## EXERCISE DETAILS
Please transcribe the following records in full, exactly as given.

(Stored records)
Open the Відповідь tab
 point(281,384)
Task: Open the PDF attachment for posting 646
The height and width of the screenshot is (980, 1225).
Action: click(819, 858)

## PROBLEM SOLUTION
Open the Відповідь tab
 point(281,384)
Task: Open the PDF attachment for posting 646
The height and width of the screenshot is (980, 1225).
Action: click(819, 858)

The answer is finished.